In Re K-Dur Antitrust Litigation
686 F.3d 197
| 3rd Cir. | 2012Background
- This appeal addresses antitrust implications of reverse payments in Hatch-Waxman settlements involving Schering's K-Dur 20 and generic challengers Upsher and ESI.
- District Court certified a class of 44 wholesalers/retailers who bought K-Dur directly from Schering and later generic K-Dur.
- K-Dur is a brand-name sustained-release potassium chloride; the patent at issue is the ‘743 coating patent.
- Settlement with Upsher provided delay of entry until 2001 in exchange for $60 million and other licenses; settlement with ESI provided a royalty/payment structure with potential up to $10 million depending on timing.
- FTC filed suit alleging reverse payments unreasonably restrained commerce; initial ALJ dismissed, FTC reversed, and later courts divided on legality of reverse payments.
- Court adopts a quick-look rule of reason, holding reverse payments prima facie evidence of restraint, and remands for further proceedings; also affirms class certification on predominance and adequacy.
Issues
| Issue | Plaintiff's Argument | Defendant's Argument | Held |
|---|---|---|---|
| Are reverse payments in Hatch-Waxman settlements antitrust restraints? | Reverse payments suggest anticompetitive intent and restraint. | Strength of patent bounds and scope of settlement may justify restraint. | Reverse payments require quick-look rule of reason; prima facie evidence of restraint; possible procompetitive rebuttal. |
| Is the district court's class certification proper under Rule 23(b)(3)? | Common evidence shows antitrust impact to all class members. | Pricing variations and timing differences require individualized proof. | Class certification affirmed; common proof of impact viable; minor variations handled at damages stage. |
| Should the court apply the scope-of-the-patent test to reverse payments? | Scope-of-the-patent test unduly limits antitrust scrutiny. | Scope-of-the-patent test appropriately limits review to patent scope. | Rejected; adopted quick-look rule of reason instead. |
| Do intra-class conflicts defeat adequacy of representation? | Some class members benefited from lack of generic competition, creating potential conflicts. | All class members share common interest in overcharge damages; no fundamental conflict. | No fundamental intra-class conflict; adequacy maintained. |
Key Cases Cited
- Andrx Pharms., Inc. v.
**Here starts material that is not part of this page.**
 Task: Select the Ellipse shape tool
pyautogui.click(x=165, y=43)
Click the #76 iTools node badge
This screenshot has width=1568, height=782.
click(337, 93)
Biovail Corp. Int’l, 256 F.3d 799 (D.C. Cir. 2001) (reverse payments can signal illegal market allocation; prima facie evidence of anticompetitive intent)
- In re Tamoxifen Citrate Antitrust Litig., 466 F.3d 187 (2d Cir. 2006) (Tamoxifen scope-of-patent approach; settlement analyzed within patent framework)
- Valley Drug Co. v. Geneva Pharms., Inc., 344 F.3d 1294 (11th Cir. 2003) (scope of the patent approach; emphasis on settlements within patent protections)
- Schering-Plough Corp. v. FTC, 402 F.3d 1056 (11th Cir. 2005) (FTC reversal of ALJ; reverse payments largely viewed through patent protections)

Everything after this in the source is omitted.